Hide Forgot
- What is the nature and description of the request? As an admin I require the ability to configure how long events stay in the cluster. By default, I believe it is around 4 hours (please correct me if I am wrong), however sometimes we need the events after that time has passed. Allowing the setting to be changed will allow for better investigation. - Why does the customer need this? (List the business requirements here) To improve troubleshooting support. Very frequently a customer will run into behavior and not collect the events immediately and by the time they report the problem to Support the events are gone. Unless issue is high enough priority (sev1 or 2 in support SLAs), support might not even get to the customer requesting the events in time to collect them. - How would the customer like to achieve this? (List the functional requirements here) Provide a setting in the master-config.yaml file that changes how long events stay around. - For each functional requirement listed, specify how Red Hat and the customer can test to confirm the requirement is successfully implemented. Make sure that performance for etcd and/or cluster is not impacted and if it is (most importantly if it scales) document this heavily so users are aware of the potential impact. - Is there already an existing RFE upstream or in Red Hat Bugzilla? Not that I am aware of EX: My cluster is having issues, something that I cannot seem to reliably reproduce, but I need to leave for the weekend shortly, so instead of having to wait for the next work day to test this behavior out, I set the events lifetime to 3 days and then start the process that was having issues and leave. Then come Monday the events are still there so I can see in more detail what went wrong (vs. now where I would run it and the events would be gone before the next day). Additional discussion points: How are events deleted in the first place? Was 4 hours determined, because it is the longest point in time before impact is noticed?
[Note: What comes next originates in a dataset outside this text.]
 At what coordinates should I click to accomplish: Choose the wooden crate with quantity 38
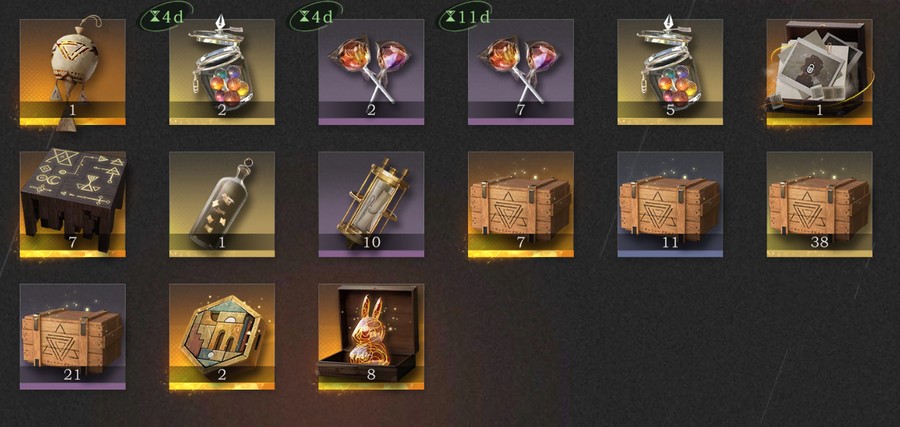(820, 204)
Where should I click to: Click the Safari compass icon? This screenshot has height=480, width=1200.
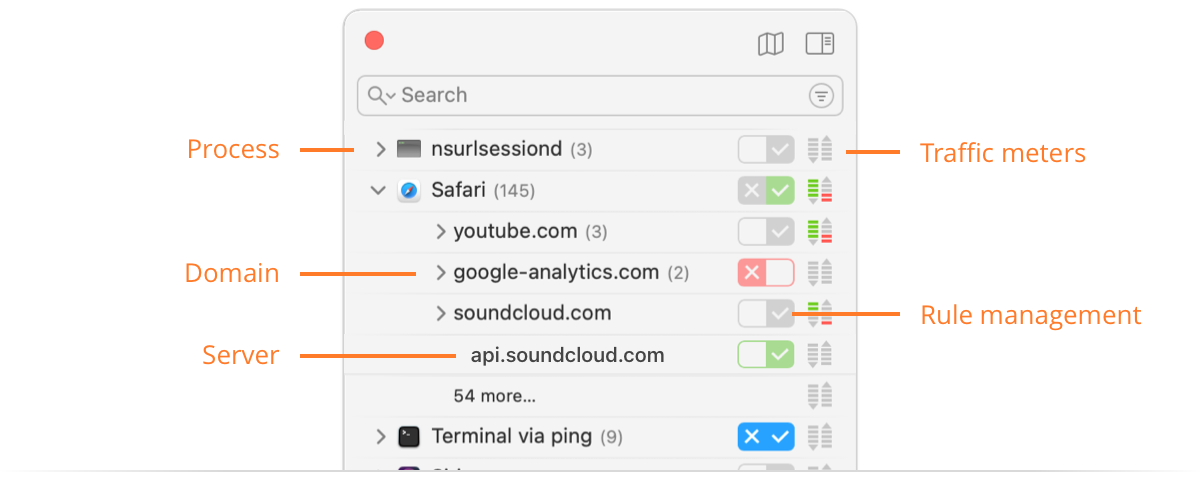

Are you asking for something other than event-ttl? https://docs.openshift.org/latest/install_config/master_node_configuration.html#master-configuration-files
I was not aware of this feature at all. The example specifically mentioned there is about _decreasing_ that time, does it work to allow you to increase this time? Has any testing been done to see what kind of impact increasing the time might create? The reason I opened this was very intentionally with the focus on Increasing the time as troubleshooting issues a couple days removed is sometimes more difficult because there are no events any longer.
Increasing event ttl is allowed. It has the effect of consuming more memory in etcd and the masters to do so. But as long as you can afford the memory, there isn't any issue in doing so. We are also looking into storing events as part of metrics or logging: https://trello.com/c/IQ5gFOrY/ So I suggest we either close this bug since the existing ttl is already there or we can leave it and refer to the existing trello card.
https://bugzilla.redhat.com/show_bug.cgi?id=1287512 is a possible duplicate.